PROMPT ->
Rewrite the listing from its first line through the line containing "coord(65,19)" as a Markdown table with columns Row and Line, skipping blank lines and omitting the pictures.

INFORMATION PROVIDED ->
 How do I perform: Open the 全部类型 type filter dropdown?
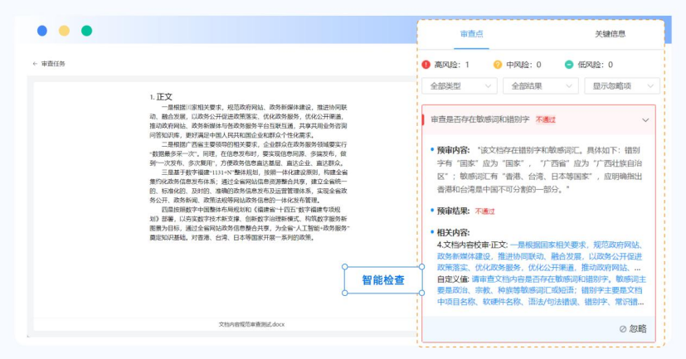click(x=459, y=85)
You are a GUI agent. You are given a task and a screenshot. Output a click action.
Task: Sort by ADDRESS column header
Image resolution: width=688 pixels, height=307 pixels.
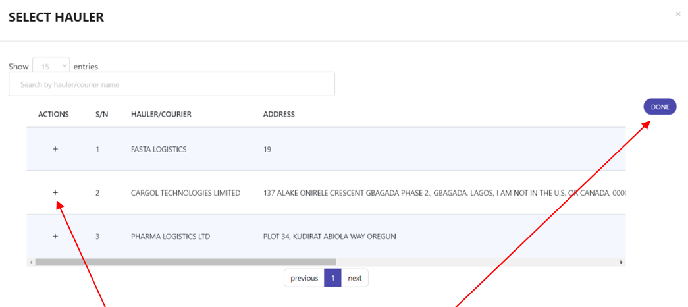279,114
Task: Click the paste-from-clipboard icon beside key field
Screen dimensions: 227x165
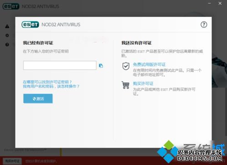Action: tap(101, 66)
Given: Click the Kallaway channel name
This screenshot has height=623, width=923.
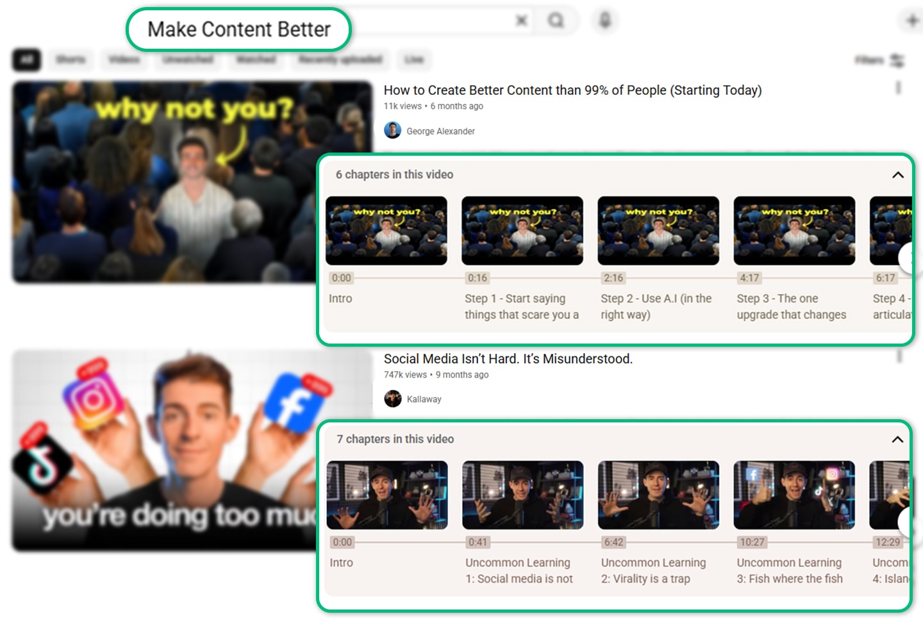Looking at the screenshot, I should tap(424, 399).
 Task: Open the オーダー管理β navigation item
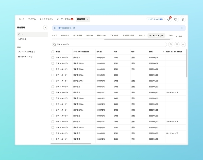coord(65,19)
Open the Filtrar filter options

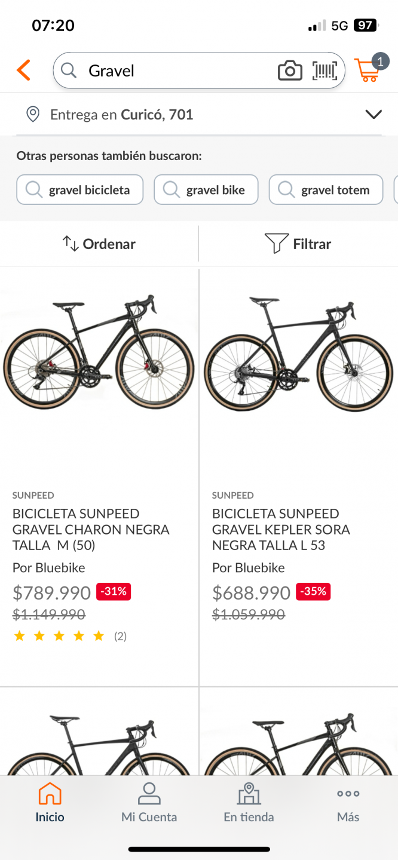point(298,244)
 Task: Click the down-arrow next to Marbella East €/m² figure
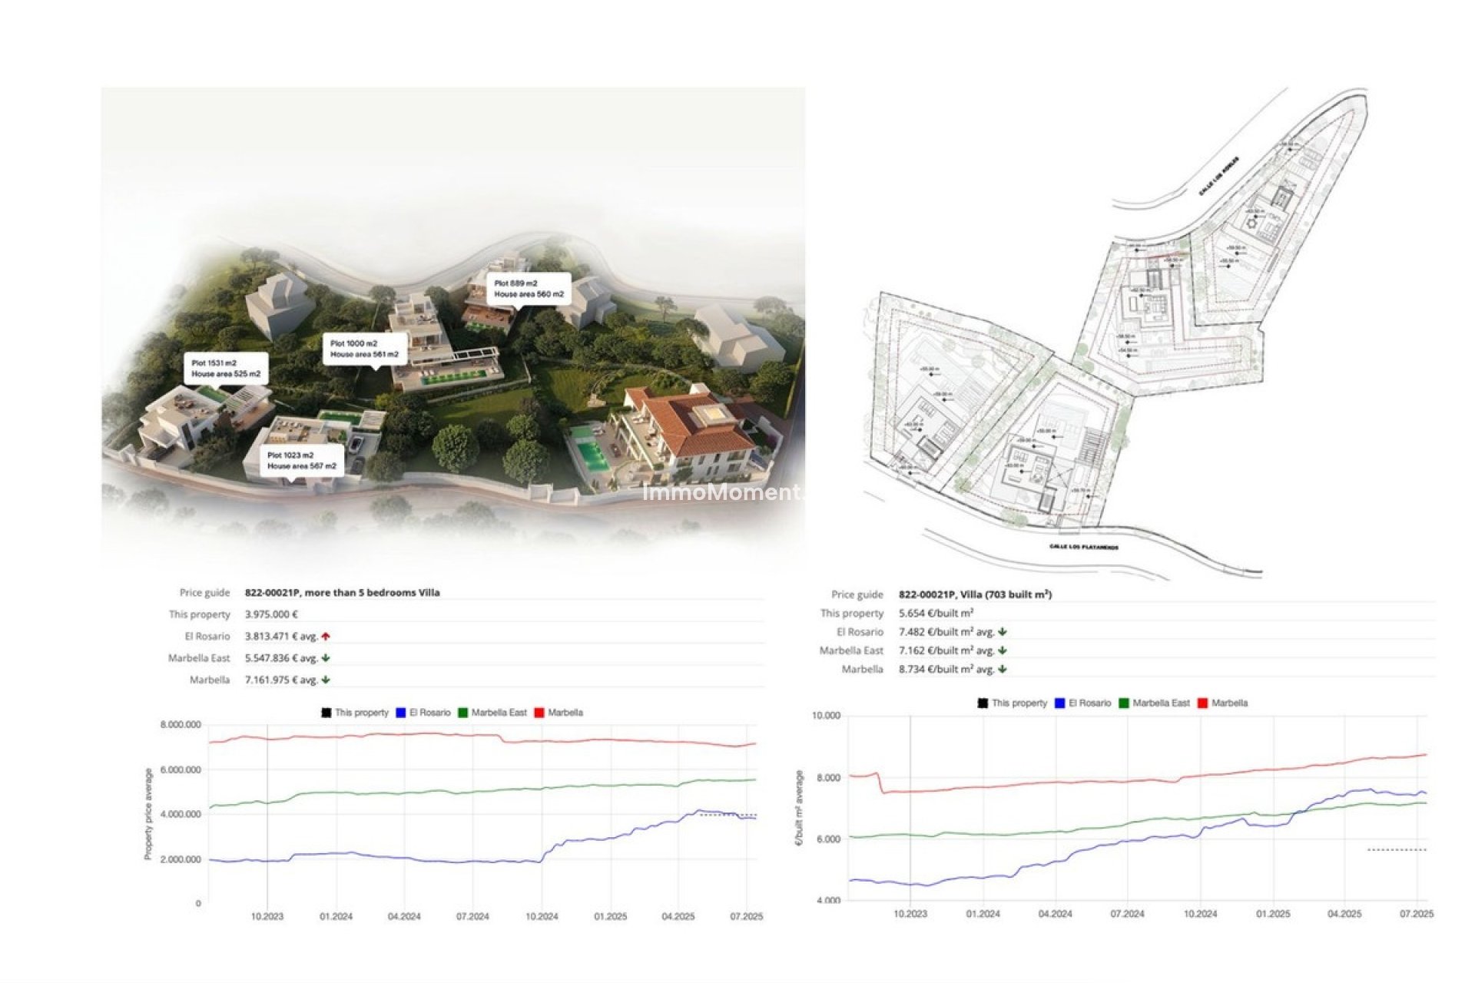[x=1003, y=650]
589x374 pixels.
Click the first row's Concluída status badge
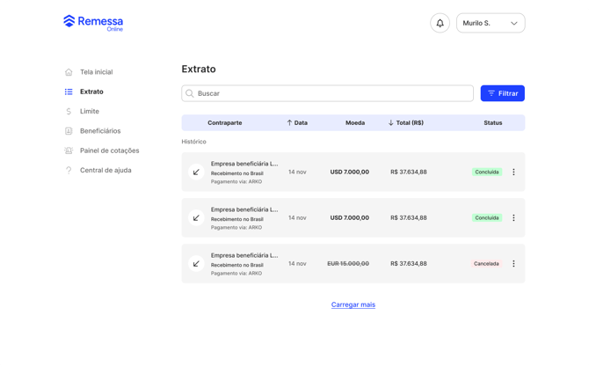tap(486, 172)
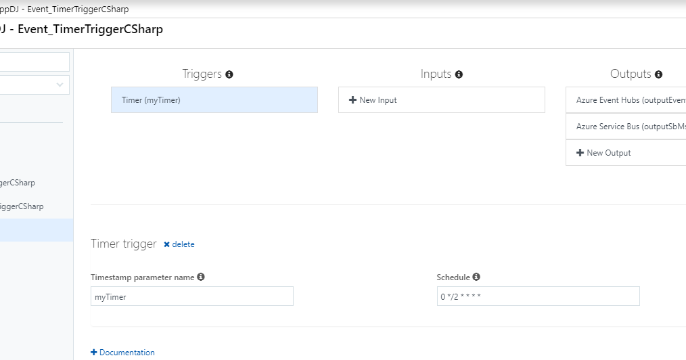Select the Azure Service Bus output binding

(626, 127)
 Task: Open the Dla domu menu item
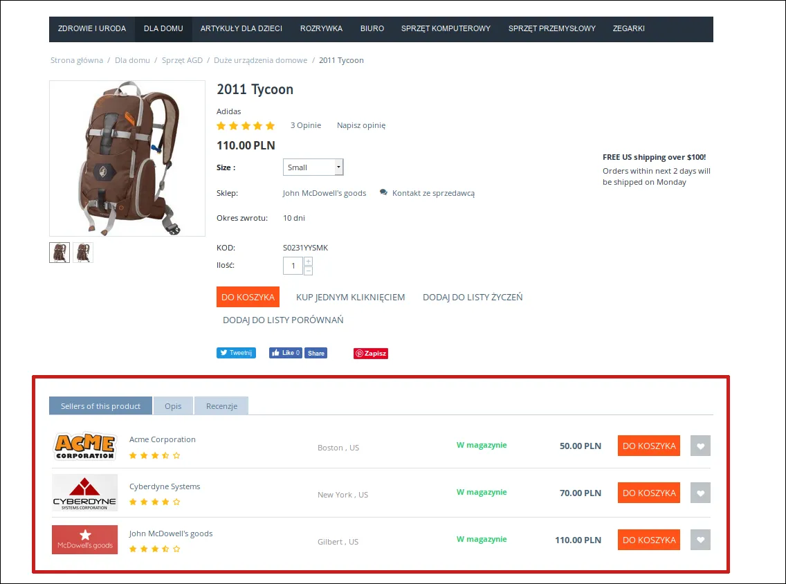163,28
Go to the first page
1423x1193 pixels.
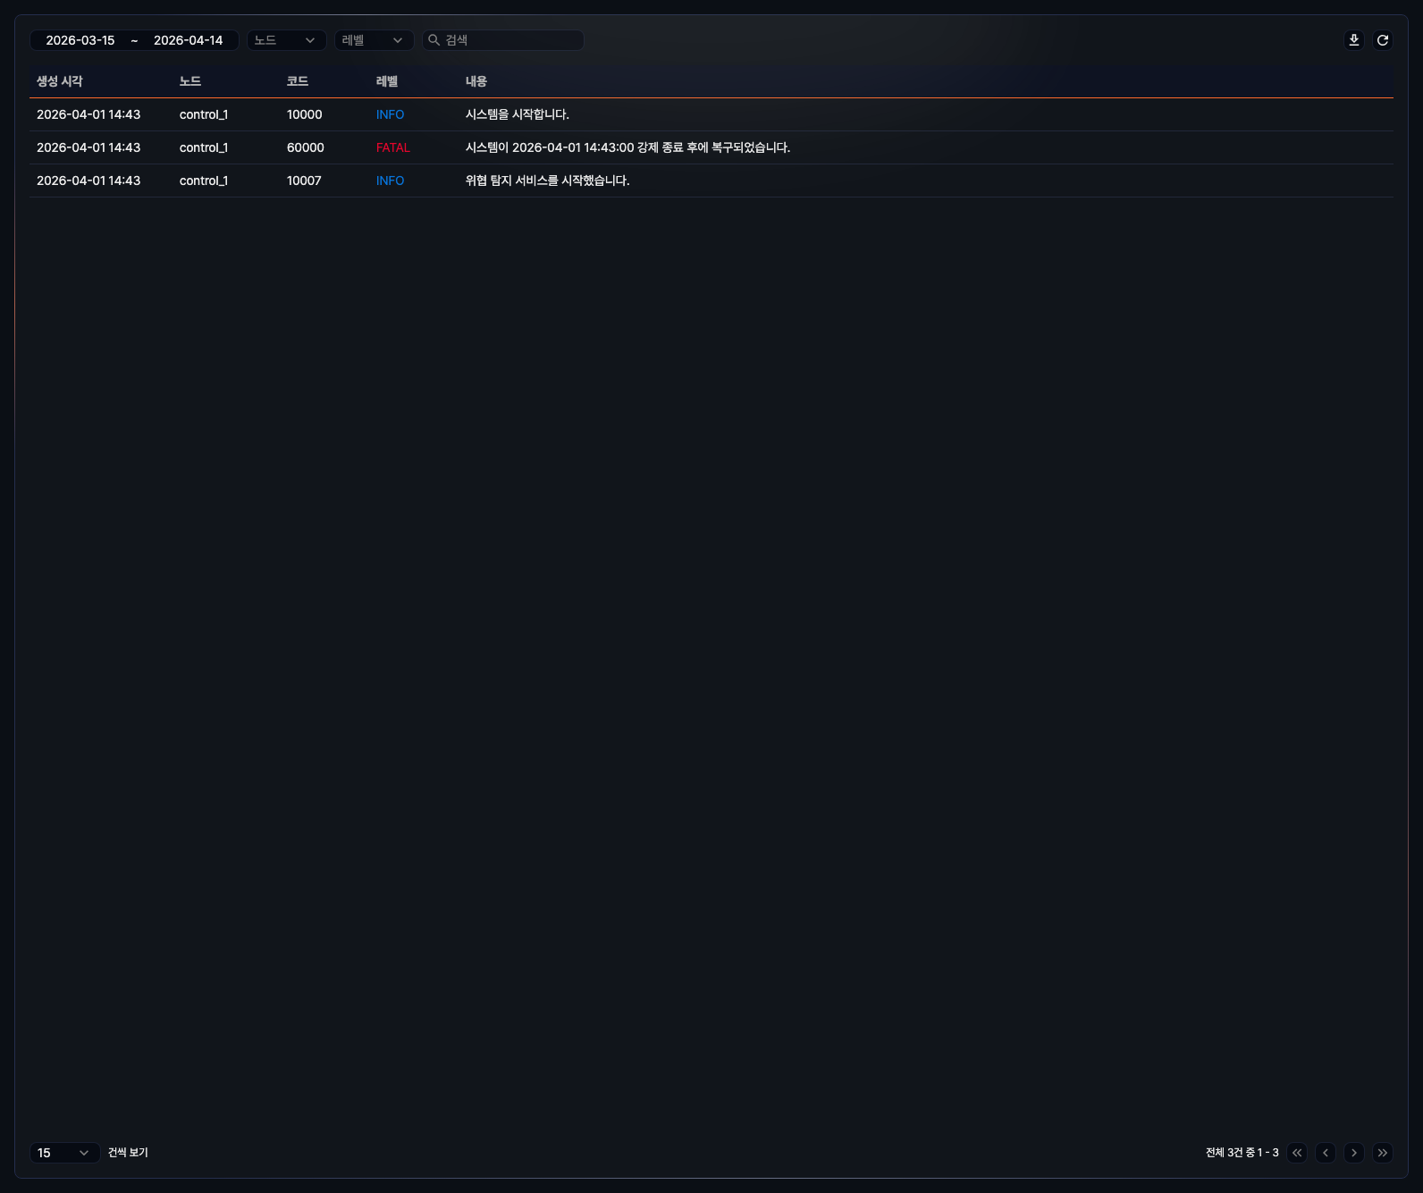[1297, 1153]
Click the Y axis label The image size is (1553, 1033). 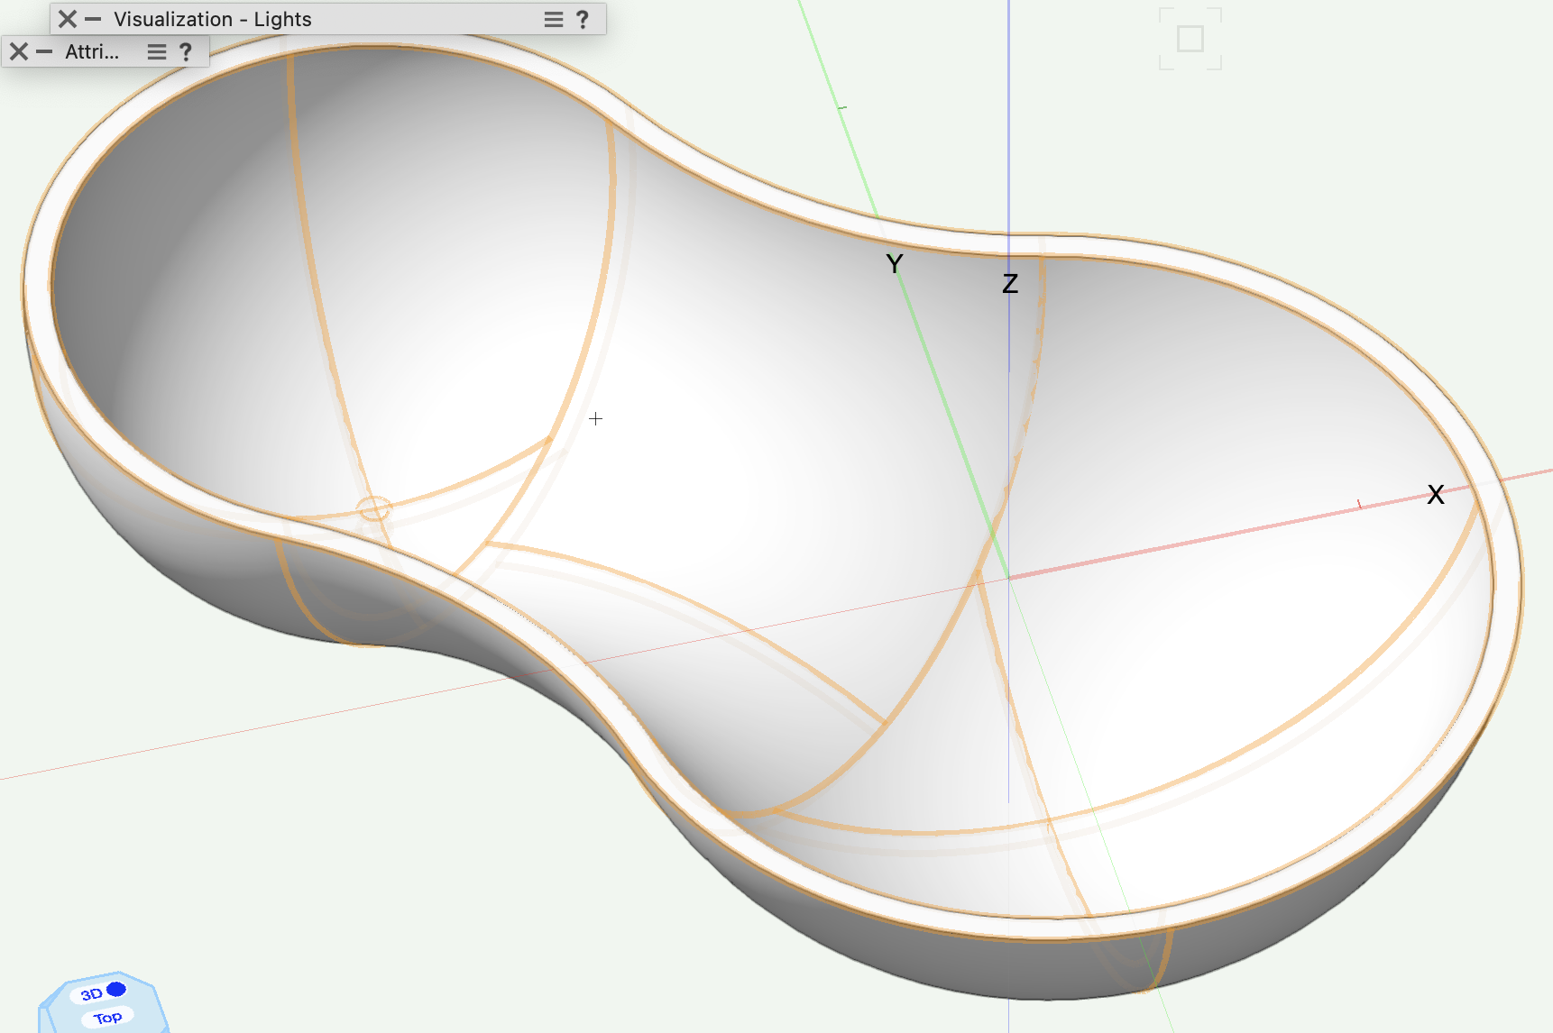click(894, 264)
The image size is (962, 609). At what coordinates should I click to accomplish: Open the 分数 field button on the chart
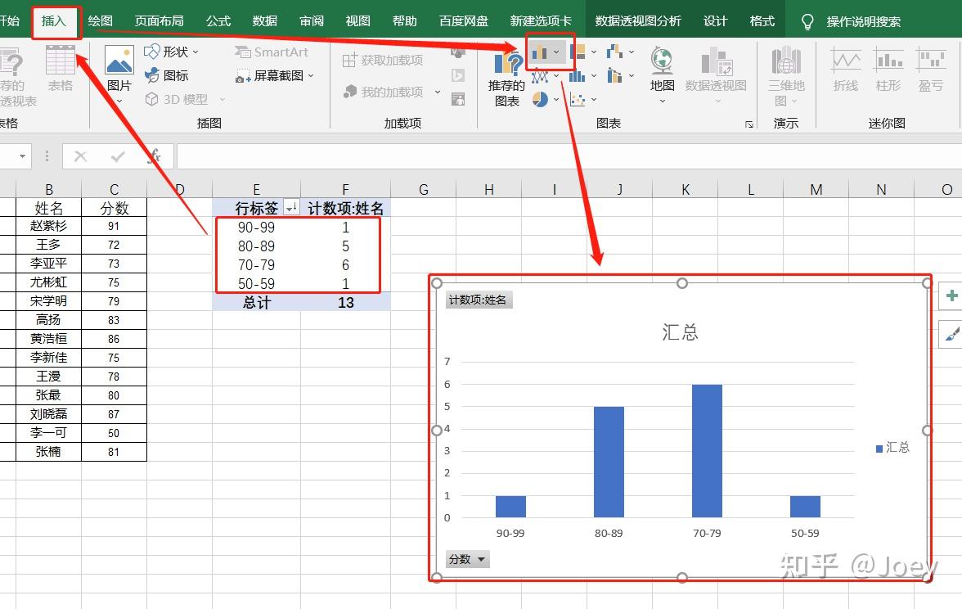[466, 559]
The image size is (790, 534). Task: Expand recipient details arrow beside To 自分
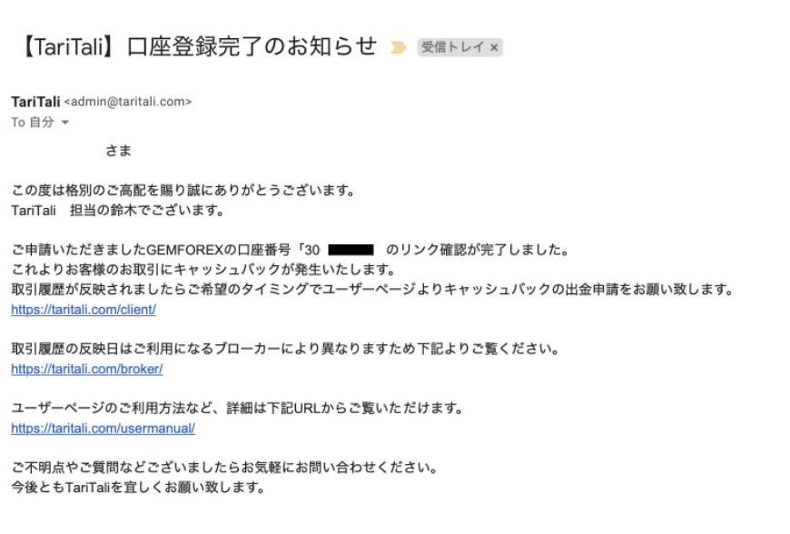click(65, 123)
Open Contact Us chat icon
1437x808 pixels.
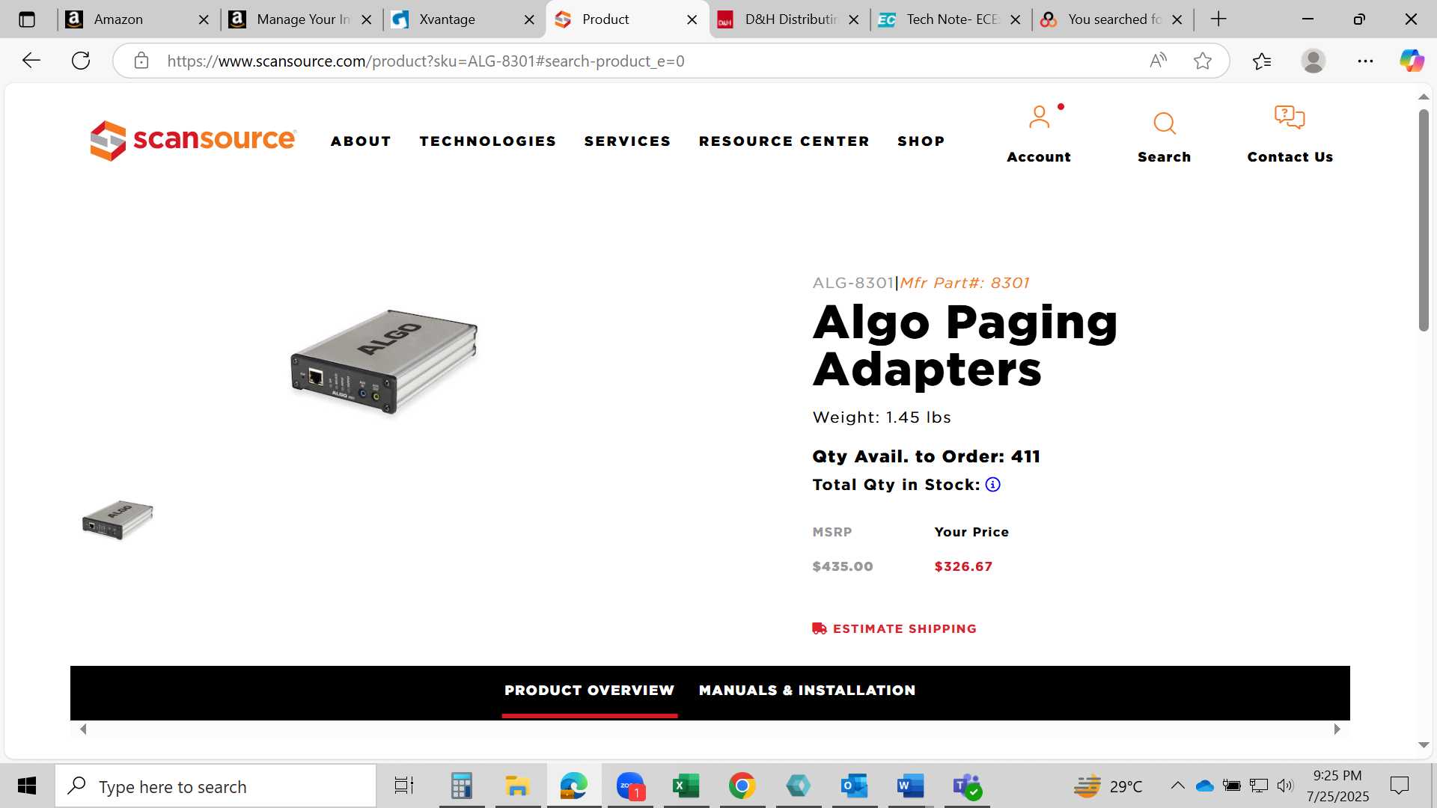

IN RESPONSE ->
| Row | Line |
|---|---|
| 1 |  How do I perform: Open the 全部类型 type filter dropdown? |
| 2 | click(x=459, y=85) |
| 3 | You are a GUI agent. You are given a task and a screenshot. Output a click action. |
| 4 | Task: Sort by ADDRESS column header |
| 5 | Image resolution: width=688 pixels, height=307 pixels. |
| 6 | 279,114 |
| 7 | Task: Click the paste-from-clipboard icon beside key field |
| 8 | Screen dimensions: 227x165 |
| 9 | Action: tap(101, 66) |
| 10 | Given: Click the Kallaway channel name |
| 11 | This screenshot has height=623, width=923. |
| 12 | Looking at the screenshot, I should tap(424, 399). |
| 13 |  Task: Open the オーダー管理β navigation item |
| 14 | coord(65,19) |